§ Directive:
Retype the entries below, word for word, from the line containing "You are a computer-use" through the end of the entries, including both ends. Leave the pictures out of your copy.

┌──

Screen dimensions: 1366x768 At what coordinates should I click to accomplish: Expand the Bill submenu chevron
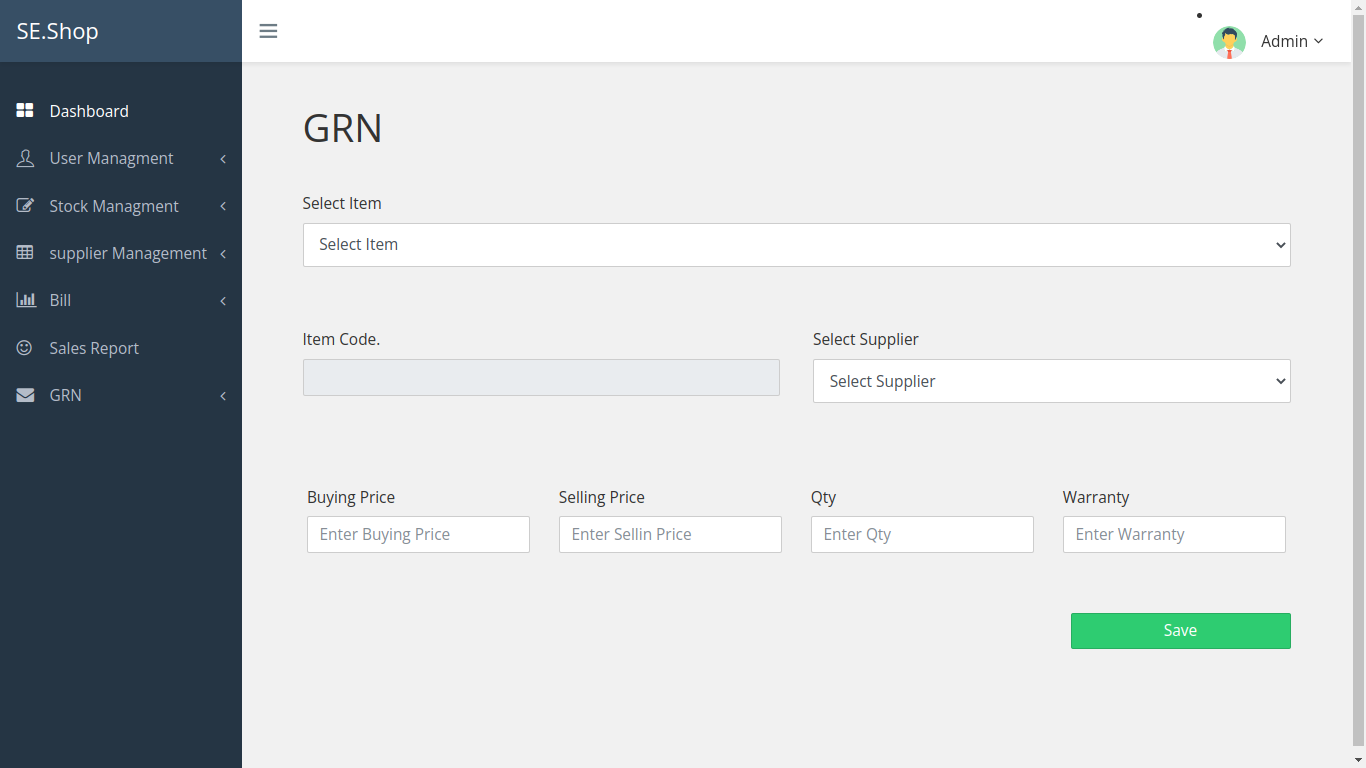tap(222, 300)
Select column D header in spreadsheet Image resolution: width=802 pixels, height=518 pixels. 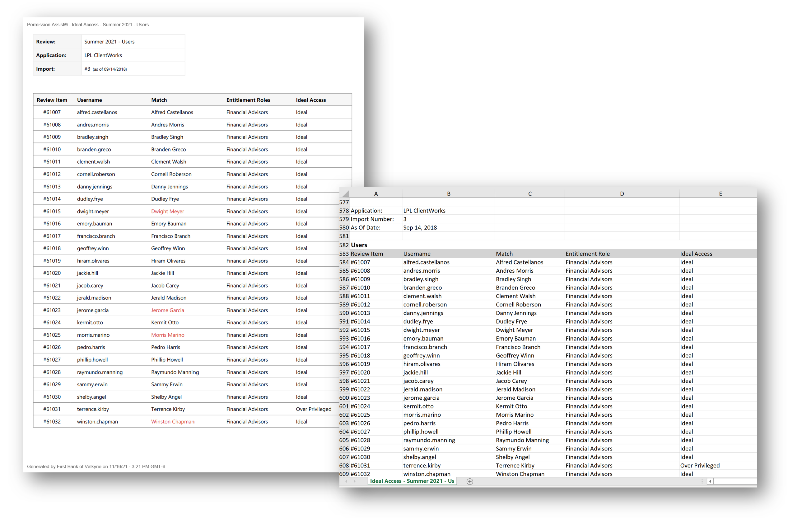621,193
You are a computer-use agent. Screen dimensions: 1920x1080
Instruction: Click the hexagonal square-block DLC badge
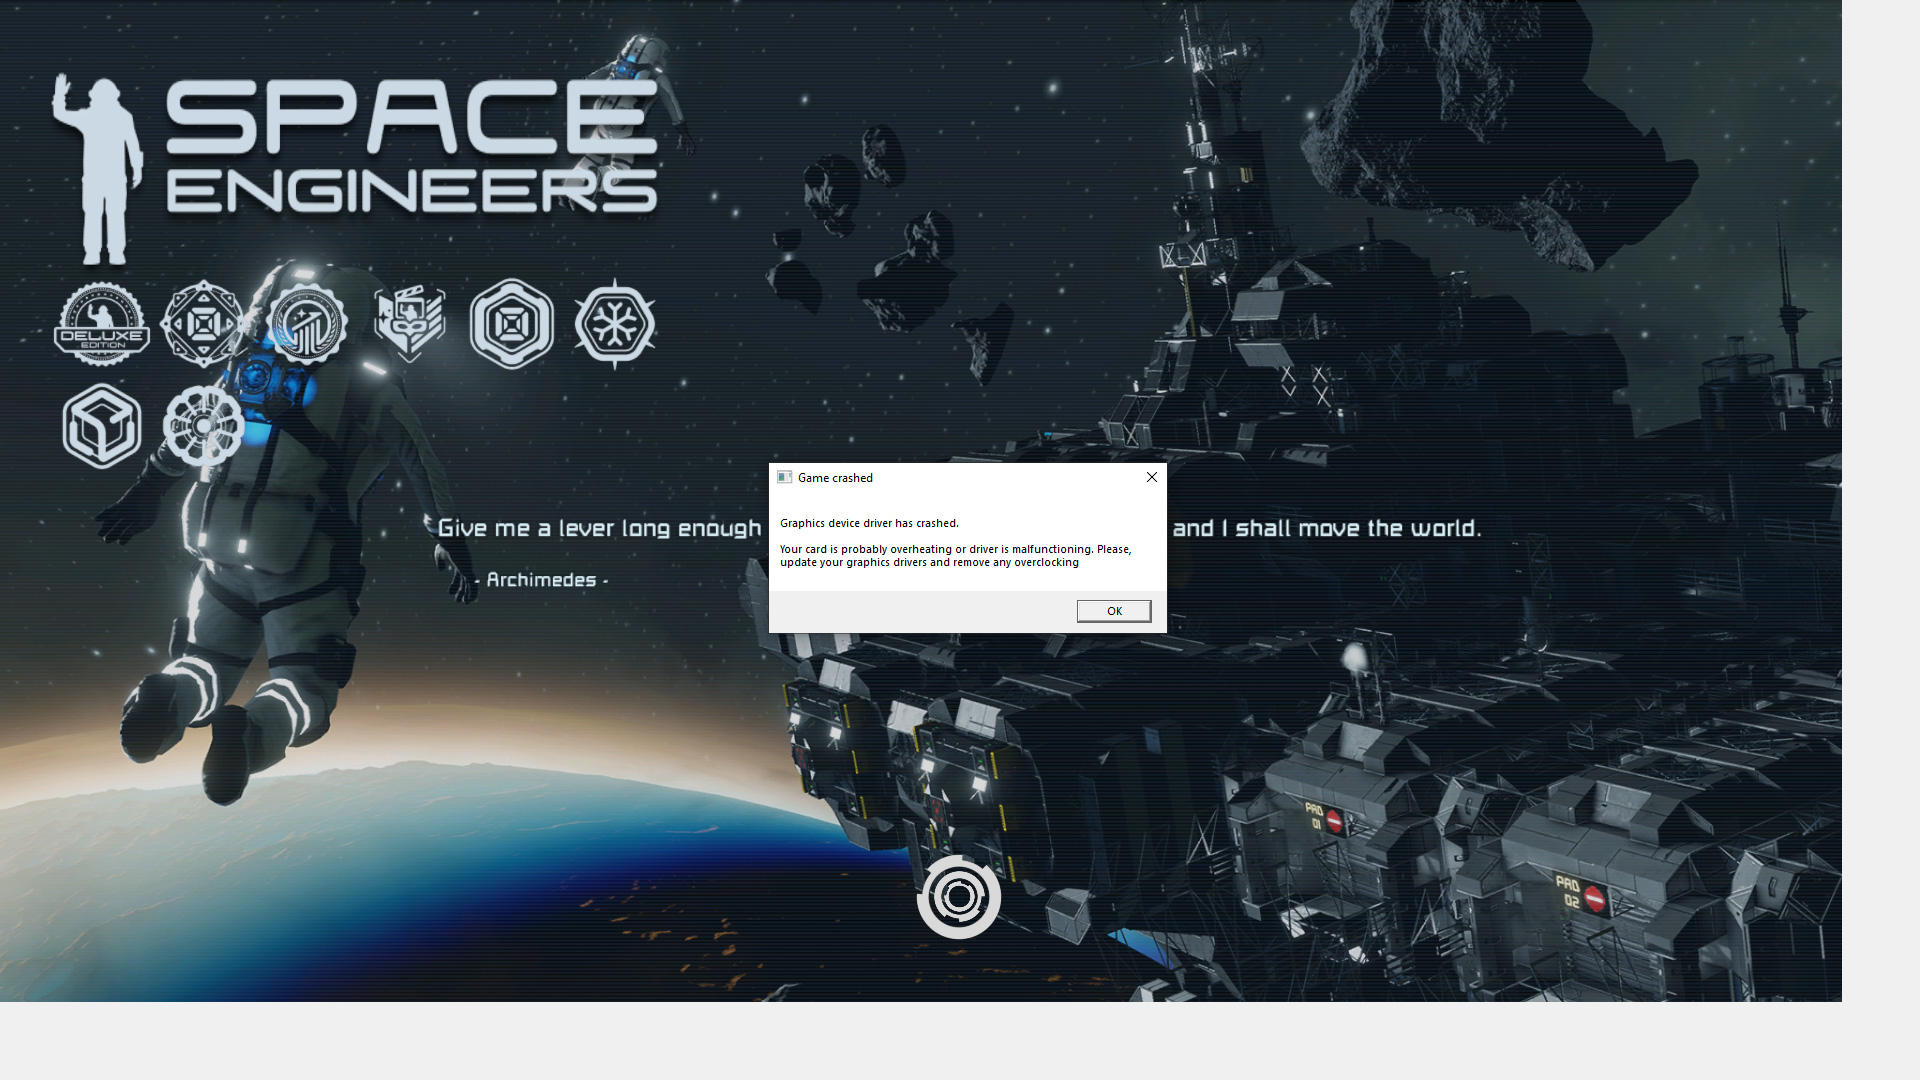click(x=512, y=324)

└──

§ Full response:
You are a computer-use agent. Screen dimensions: 1920x1080
Instruction: Click the hexagonal square-block DLC badge
click(x=512, y=324)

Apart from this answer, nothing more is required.